Rewrite the lines from the one containing "Task: Switch to" through the one containing "Action: coord(21,152)", replacing "Mutual" with "Following" and changing nothing else. Return only those lines from the records, and leave out the pictures.

> _SUPPLIED MATERIAL_:
>>

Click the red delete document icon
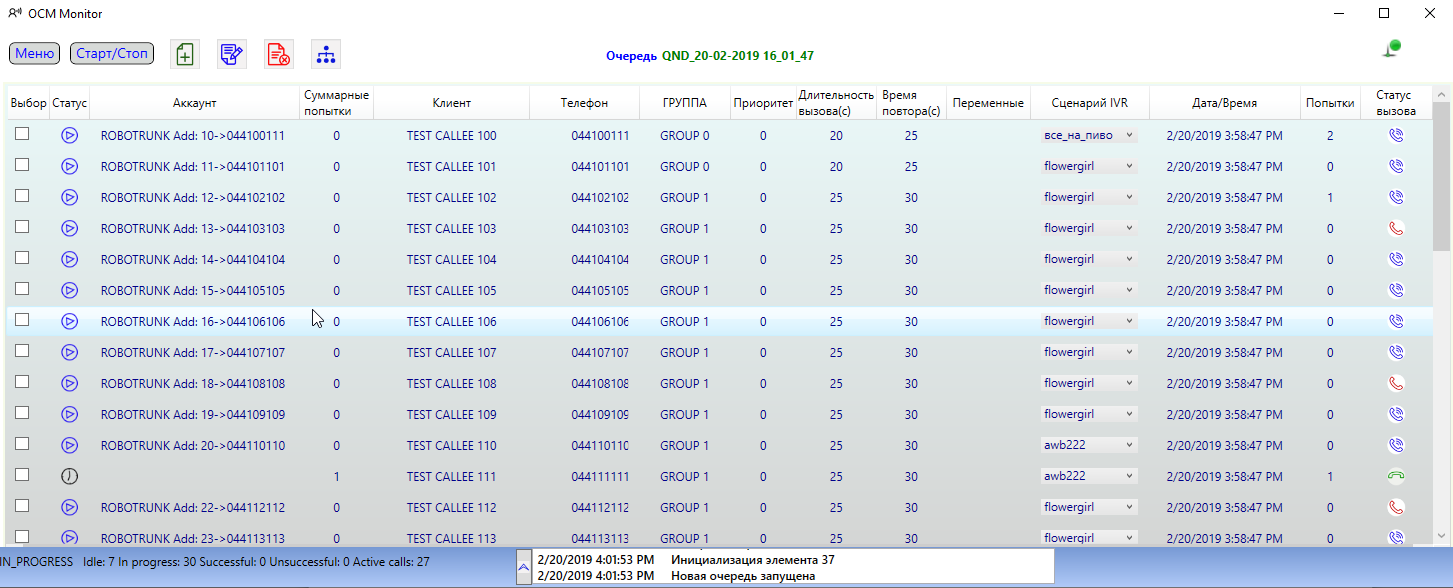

<<
>>

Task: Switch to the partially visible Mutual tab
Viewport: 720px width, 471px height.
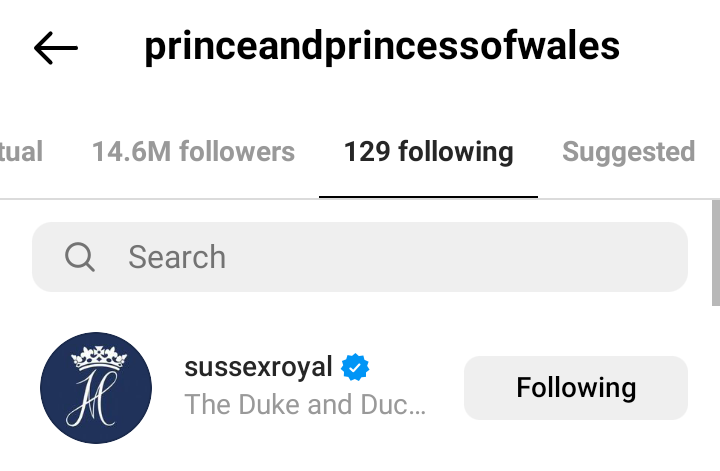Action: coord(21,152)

<<
>>

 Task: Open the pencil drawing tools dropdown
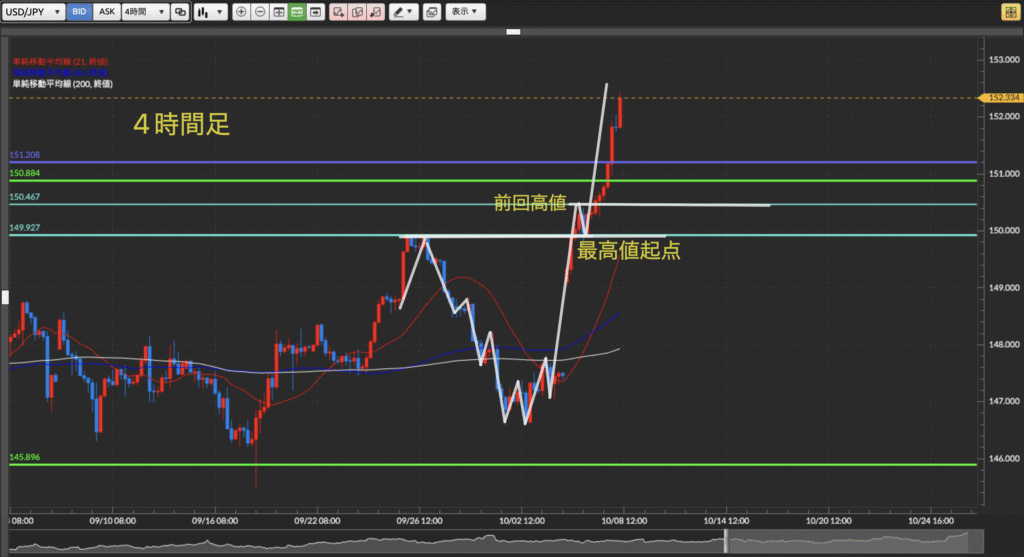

<<

> _EXERCISE ANSWER_:
Task: Switch to the partially visible Following tab
Viewport: 720px width, 471px height.
Action: coord(21,152)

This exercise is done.